* Records shown
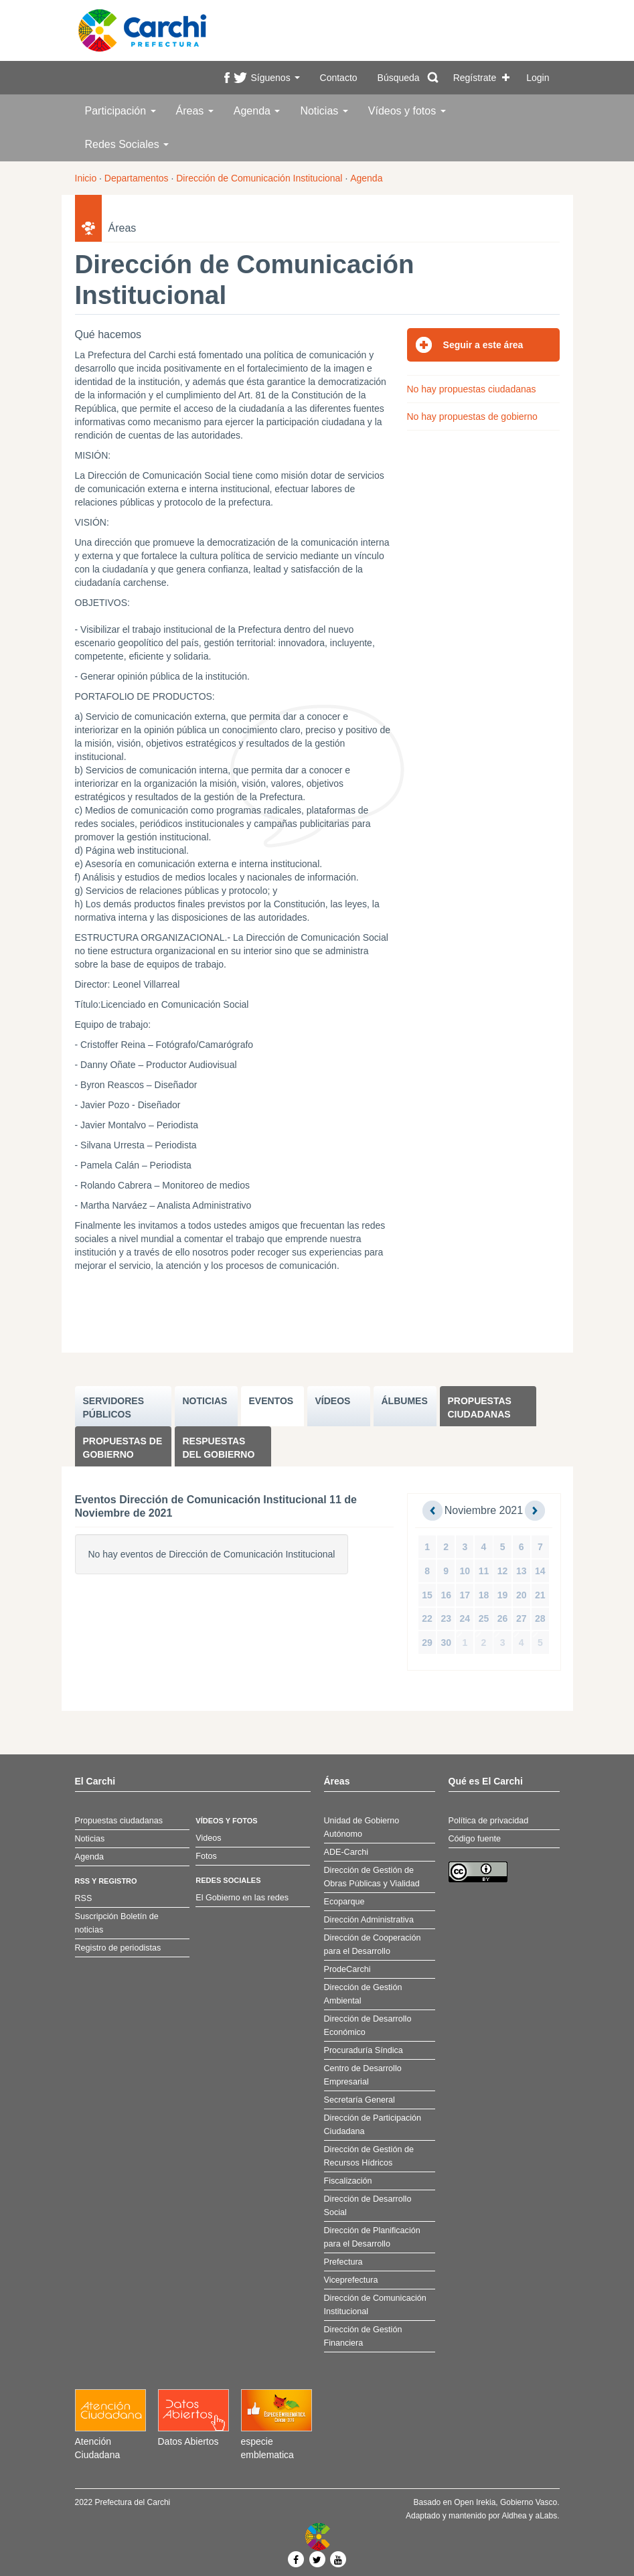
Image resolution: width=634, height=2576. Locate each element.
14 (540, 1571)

* * *

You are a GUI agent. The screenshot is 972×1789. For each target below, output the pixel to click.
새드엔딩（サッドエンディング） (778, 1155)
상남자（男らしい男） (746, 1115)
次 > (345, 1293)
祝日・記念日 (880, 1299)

* Written request
Output, as a JSON list of strings, the lines between the one containing "You are a GUI" and the one containing "祝日・記念日 (880, 1299)", inclusive, one string per line and no blank lines.

* Answer to this task
[
  "You are a GUI agent. The screenshot is 972×1789. For each target below, output the pixel to click.",
  "새드엔딩（サッドエンディング） (778, 1155)",
  "상남자（男らしい男） (746, 1115)",
  "次 > (345, 1293)",
  "祝日・記念日 (880, 1299)"
]